Cheminformatic and in vitro Bioprospection of Capsicum Annuum L. Metabolites as DNA Gyrase B Inhibitors

Introduction: Capsicum species are known in food and trado-medicinal uses for maladies management due their rich content of phytochemicals, but with little work done on in silico bioprospection of its volatilome. Objectives: This study targeted chemometric profiling, virtual bioprospection of potential lead metabolites in 2 Capsicum annuum L. fruit variants’ (green and red) to identify lead gyrase B inhibitors (GBIs) and provide new mechanistic insights. Methods: Metabolites were profiled using Gas Chromatography-Mass Spectrometry (GC-MS), and quantitative phytochemical assays. Extracts antioxidant (DPPH, ABTS, FRAP) and antibacterial (susceptibility testing) activities were also determined.

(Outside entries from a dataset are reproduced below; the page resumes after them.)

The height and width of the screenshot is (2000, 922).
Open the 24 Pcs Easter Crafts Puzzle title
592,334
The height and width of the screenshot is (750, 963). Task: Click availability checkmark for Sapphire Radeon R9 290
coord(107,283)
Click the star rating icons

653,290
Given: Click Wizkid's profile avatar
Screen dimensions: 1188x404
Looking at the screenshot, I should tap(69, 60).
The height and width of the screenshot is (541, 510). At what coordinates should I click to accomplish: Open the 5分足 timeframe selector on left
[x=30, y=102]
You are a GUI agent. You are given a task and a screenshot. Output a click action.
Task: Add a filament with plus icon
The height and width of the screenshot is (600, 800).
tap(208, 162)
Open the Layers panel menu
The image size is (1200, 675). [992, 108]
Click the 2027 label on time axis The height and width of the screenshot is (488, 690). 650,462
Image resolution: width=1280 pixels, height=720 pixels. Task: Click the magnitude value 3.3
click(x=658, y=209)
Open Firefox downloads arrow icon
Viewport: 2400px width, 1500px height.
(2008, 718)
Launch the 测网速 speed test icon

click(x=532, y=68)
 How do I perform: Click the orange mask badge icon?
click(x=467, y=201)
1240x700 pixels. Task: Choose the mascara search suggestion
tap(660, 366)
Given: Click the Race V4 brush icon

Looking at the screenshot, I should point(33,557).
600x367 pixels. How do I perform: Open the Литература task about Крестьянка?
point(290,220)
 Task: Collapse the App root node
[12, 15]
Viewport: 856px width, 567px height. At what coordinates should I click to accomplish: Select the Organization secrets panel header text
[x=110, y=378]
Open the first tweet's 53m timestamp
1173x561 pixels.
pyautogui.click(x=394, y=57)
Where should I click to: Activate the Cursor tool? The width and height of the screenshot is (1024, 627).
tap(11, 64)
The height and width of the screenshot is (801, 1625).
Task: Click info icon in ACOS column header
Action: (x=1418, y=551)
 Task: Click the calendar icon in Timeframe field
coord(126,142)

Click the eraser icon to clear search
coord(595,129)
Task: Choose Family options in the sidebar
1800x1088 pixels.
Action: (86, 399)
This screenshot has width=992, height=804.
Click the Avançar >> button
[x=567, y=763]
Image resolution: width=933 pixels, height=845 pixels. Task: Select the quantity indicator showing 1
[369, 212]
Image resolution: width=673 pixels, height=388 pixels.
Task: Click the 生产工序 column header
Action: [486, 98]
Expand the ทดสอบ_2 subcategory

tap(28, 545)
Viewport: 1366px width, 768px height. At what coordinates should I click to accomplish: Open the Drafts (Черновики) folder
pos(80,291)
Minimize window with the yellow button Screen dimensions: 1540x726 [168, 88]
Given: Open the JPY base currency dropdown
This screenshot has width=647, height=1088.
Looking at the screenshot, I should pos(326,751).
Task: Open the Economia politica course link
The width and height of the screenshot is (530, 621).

In silico [docking, pharmacokinetics, DFT] analyses were used to identify and predict chemical features of potential lead GBIs key to extracts molecular mechanism of action. Results: Mass spectral analysis identified hydrocarbons, fatty acid and other derivatives. Quantitative phytochemical analysis showed flavonoids, cardiac glycosides and alkaloids. The green C. annuum extract had better antioxidative action, while extracts of both green and red variant showed similar antimicrobial profiles against resistant bacterial pathogens. In silico highest docking scores were observed for [1-Ethyloctyl) cyclohexane (-6.6 kcal/mol)] and dibutyl phthalate (-6.4 kcal/mol). All lead GBIs had desirable pharmacokinetics in line with the Lipinski rule of 5, and chemical reactivity properties. Conclusion: In silico and in vitro methods combination provided robust metabolomic profiling. The identified lead C. annuum-based natural GBIs contribute to the bioactivity profile and molecular mechanism of action of fractions. The study provided a first-hand report on natural GBIs derivable from Capsicum fruits which could be exploited in formulations for non-food and pharmaceutical applications.